"Apparently his scan was clear." De Groot snorted, angry and bewildered. "He's unmoved by… all of this. He believes that Nishide simply died of natural causes, Violet has some harmless pollutant in her body, and your cholera analysis was some kind of forgery for the sake of a media beat-up. The only thing he seems worried about is how he's going to get home at the end of the conference if the airport is still closed."

"But he has bodyguards—?"

"I don't know; you'd have to ask him that. Oh—and Violet asked him to give a media conference himself, announcing the flaw in his TOE. The antiviral drugs are debilitating; she's so nauseous that she can barely speak. Buzzo made some vague promise to her—but then he muttered something to me about looking at the issues more closely before he retracted anything. So I don't know what he'll do."

I felt a stab of anger and frustration, but I said, "He's heard all the evidence, it's his decision." I didn't much want to think about Buzzo's enemies, myself. Sarah Knight's body hadn't even been found yet—but the possibility that her killer was on Stateless unnerved me more than anything else. The moderates had let me walk free, once they'd reasoned that they could still get what they wanted. The extremists had nearly killed me, once already—and they hadn't even been trying.

I said, "Even if this weapon is about to go off at any moment… there's nothing anyone can do on Stateless that couldn't be done in an air ambulance. Right? And… surely your government would be willing to send a fully equipped military hospital jet—"

De Groot gave a hollow laugh. "Yeah?

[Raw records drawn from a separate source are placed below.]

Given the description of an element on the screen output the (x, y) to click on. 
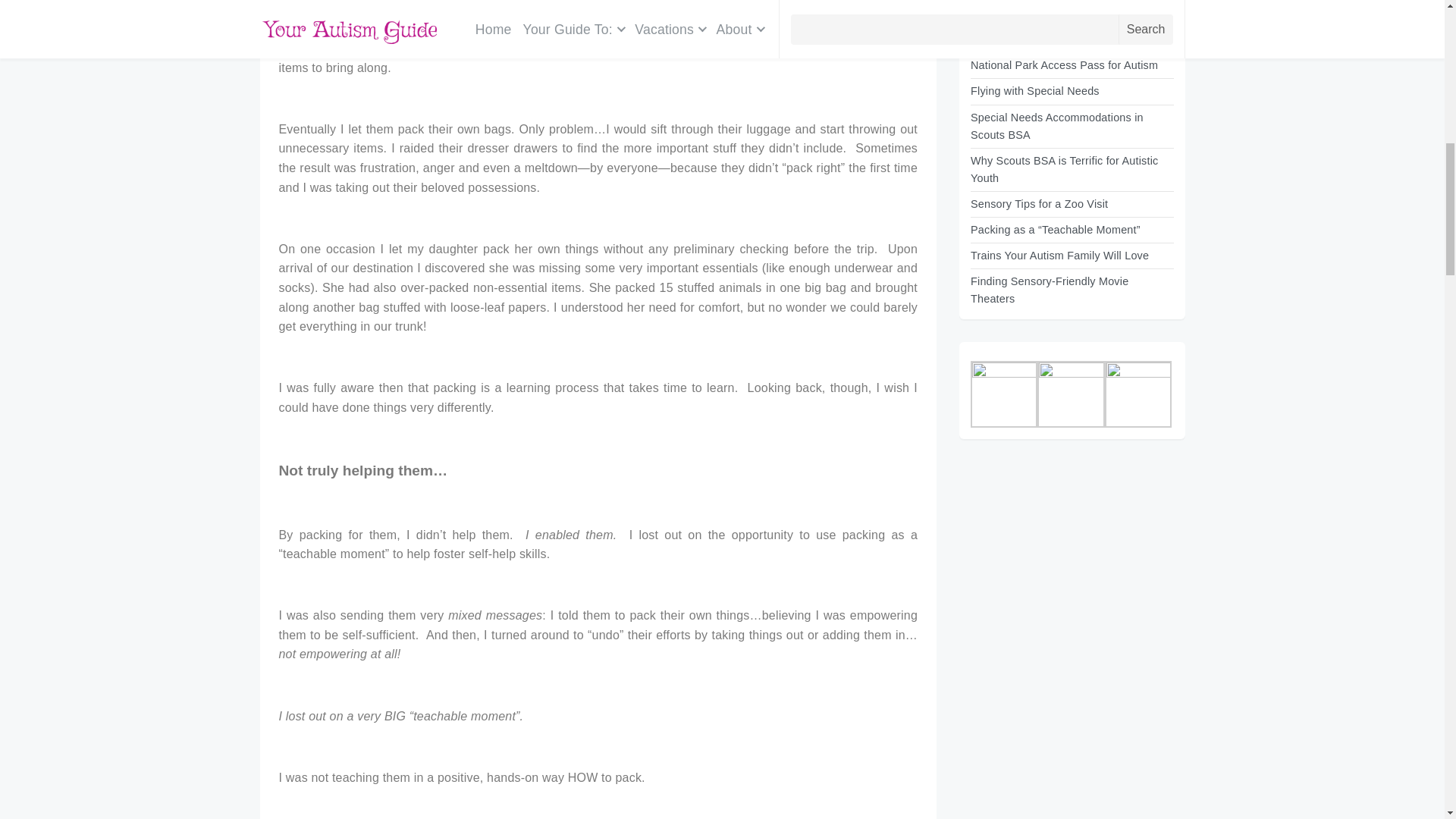
Special Needs Accommodations in Scouts BSA (1056, 125)
Flying with Special Needs (1035, 91)
National Park Access Pass for Autism (1064, 64)
An Autism Guide to Camping (1043, 39)
Given the description of an element on the screen output the (x, y) to click on. 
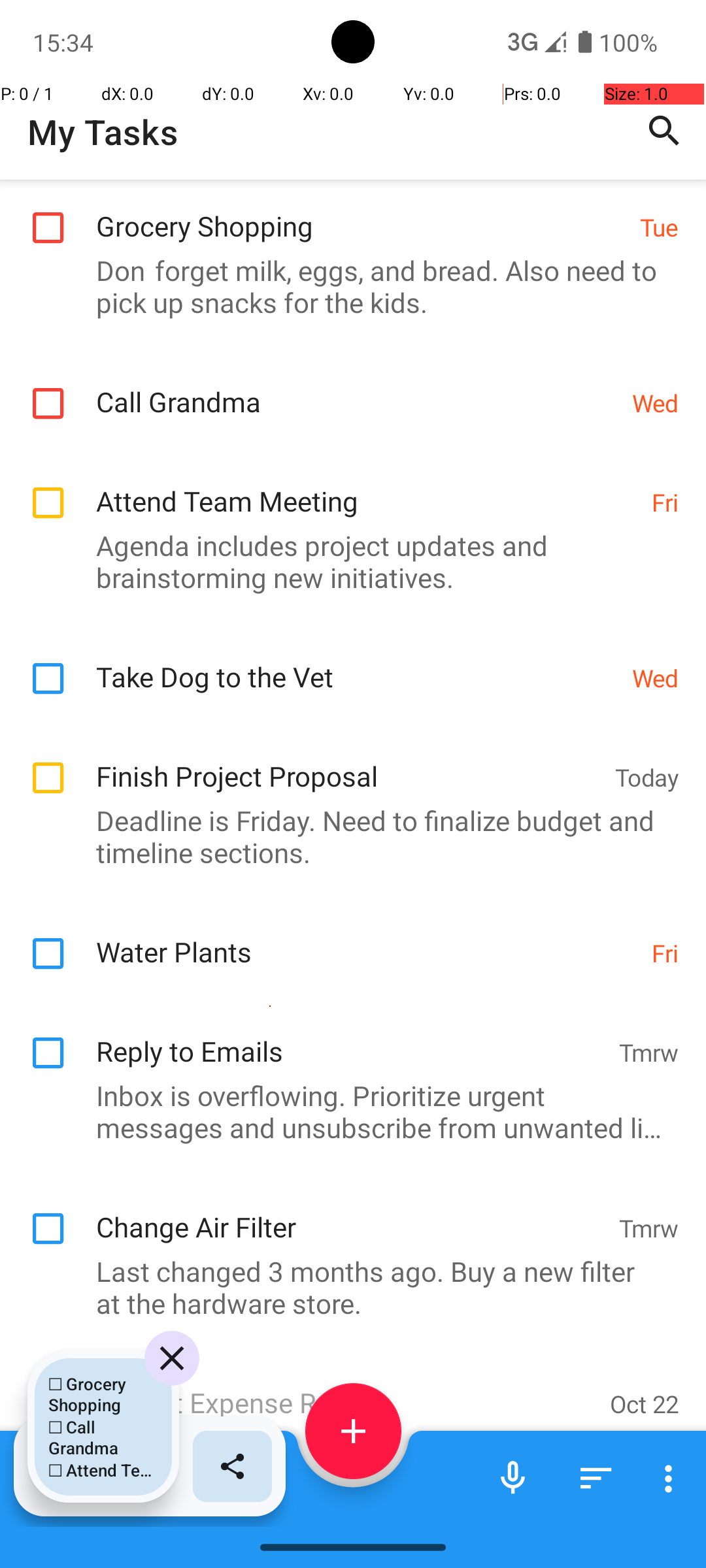
Grocery Shopping Element type: android.widget.TextView (361, 211)
Don	 forget milk, eggs, and bread. Also need to pick up snacks for the kids. Element type: android.widget.TextView (346, 285)
Call Grandma Element type: android.widget.TextView (357, 387)
Attend Team Meeting Element type: android.widget.TextView (367, 486)
Agenda includes project updates and brainstorming new initiatives. Element type: android.widget.TextView (346, 560)
Take Dog to the Vet Element type: android.widget.TextView (357, 662)
Finish Project Proposal Element type: android.widget.TextView (348, 761)
Deadline is Friday. Need to finalize budget and timeline sections. Element type: android.widget.TextView (346, 835)
Water Plants Element type: android.widget.TextView (367, 937)
Reply to Emails Element type: android.widget.TextView (350, 1036)
Inbox is overflowing. Prioritize urgent messages and unsubscribe from unwanted lists. Element type: android.widget.TextView (346, 1110)
Change Air Filter Element type: android.widget.TextView (350, 1212)
Last changed 3 months ago. Buy a new filter at the hardware store. Element type: android.widget.TextView (346, 1286)
Submit Expense Report Element type: android.widget.TextView (346, 1388)
Oct 22 Element type: android.widget.TextView (644, 1403)
Submit Budget Report Element type: android.widget.TextView (346, 1513)
Oct 29 Element type: android.widget.TextView (644, 1514)
Dismiss copied text Element type: android.widget.FrameLayout (171, 1358)
☐ Grocery Shopping
☐ Call Grandma
☐ Attend Team Meeting
☐ Take Dog to the Vet
☐ Finish Project Proposal
☐ Water Plants
☐ Reply to Emails
☐ Change Air Filter
☐ Submit Expense Report
☐ Submit Budget Report
☑ Read 'The Martian'
☑ Grocery Shopping
☑ Submit Expense Report
☑ Brainstorm Blog Post Ideas
☑ Change Air Filter
☑ Research Vacation Destinations
☑ Finish Project Proposal
☑ Change Air Filter
☑ Take Dog to the Vet
☑ Submit Expense Report
☑ Learn to Play Guitar Element type: android.widget.TextView (102, 1426)
Given the description of an element on the screen output the (x, y) to click on. 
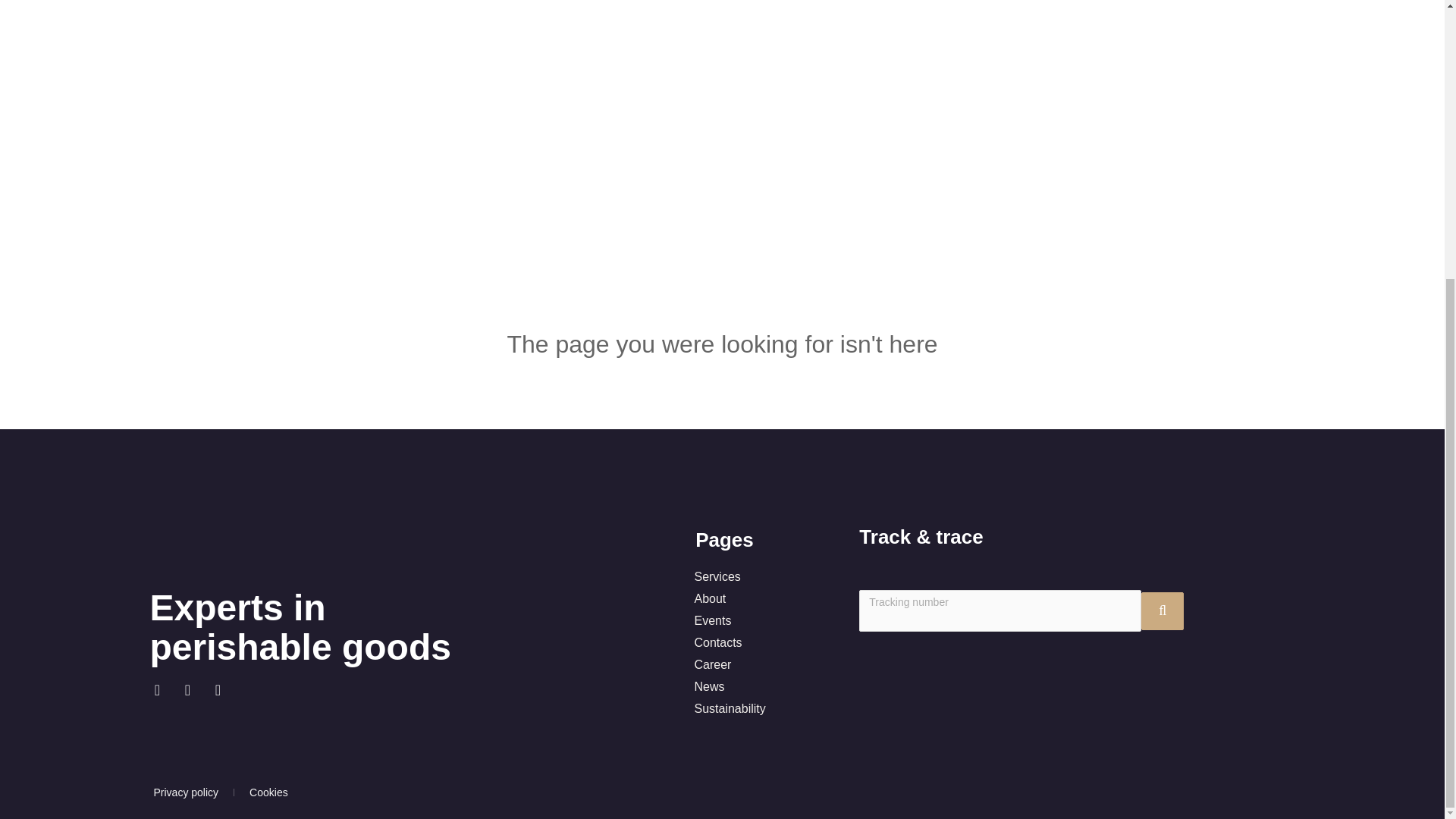
Vimeo (226, 697)
Linkedin (195, 697)
Services (753, 577)
About (753, 598)
Cookies (269, 792)
Privacy policy (185, 792)
Facebook (164, 697)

You make it sound so easy. Violet has some friends in high places—and some sworn enemies… but most of all, a lot of fucking pragmatists who'll happily use her in whatever way they see fit. It would take a small miracle for them to weigh up the pros and cons, take sides, battle it out, and make a decision, all in one day—even if Stateless was at peace, and the jet could land right at the airport."

"Come on! The whole island's as flat as a runway! Okay, it's soft at the edges, but there must be a… twenty-kilometer radius in which the ground is hard enough,"

"All within reach of a missile from the airport."

"Yeah, but why should the mercenaries care about a medical evacuation? They must be expecting foreign navies to start moving in soon to take their nationals off the island. This is no different; it's just faster."

De Groot shook her head sadly; she wanted to be convinced, but I wasn't making sense to her. "Whatever you and I might think about the risks, it's just guesswork and wishful thinking. The government is still going to assess the situation from their own point of view—and they're not going to make a decision in thirty seconds. Tens of thousands of dollars for a mercy flight is one thing. A plane shot down over Stateless is another. And the last thing Violet—or any sane person—would want is three or four innocent people blown out of the sky for no reason."

I turned away from her, and crossed to the window. From what I could see of the streets below, Stateless was still at peace. But whatever bloody havoc the mercenaries were planning… surely the last thing their employers wanted was a world-famous martyr for technoliberation?. That was why EnGeneUity had never really made sense as her would-be assassins: her death would be as bad for them as her highly publicized emigration.

It was a delicate proposition, though. What would they be admitting, if they made an exception for her? And which scenario would they consider most damaging to the anti-boycott push: the cautionary tale of Mosala's tragic death from a reckless flirtation with renegades—or the heart-warming story of survival when a mercy flight whisked her back into the fold (where every gene belonged to its rightful owner, and every disease had an instant cure)?

As yet, they probably didn't even know about the difficult choice they were facing. So it was up to whoever broke the news to sell them on the right decision.

I turned to De Groot. "What if the mercenaries could be persuaded to guarantee safe passage for a rescue flight? To make a public statement to that effect? Do you think you could start things moving—on the chance of that?" I clenched my fists, fighting down panic. Did I have any idea what I was saying? Once I'd promised to do this, I couldn't back out.

But I'd already made a promise to swim faster.

De Groot looked torn. "Violet hasn't even told Wendy or Makompo yet. And she's sworn me to silence. Wendy's on a business trip in Toronto."

"If she can lobby from Cape Town, she can lobby from Toronto. And Violet's not thinking straight. Tell her mother everything. And her husband. Tell Marian Fox and the whole IUTP if you have to."

De Groot hesitated, then nodded uncertainly. "It's worth trying. Anything's worth trying. But how do you imagine we're going to get any kind of guarantee from the mercenaries?"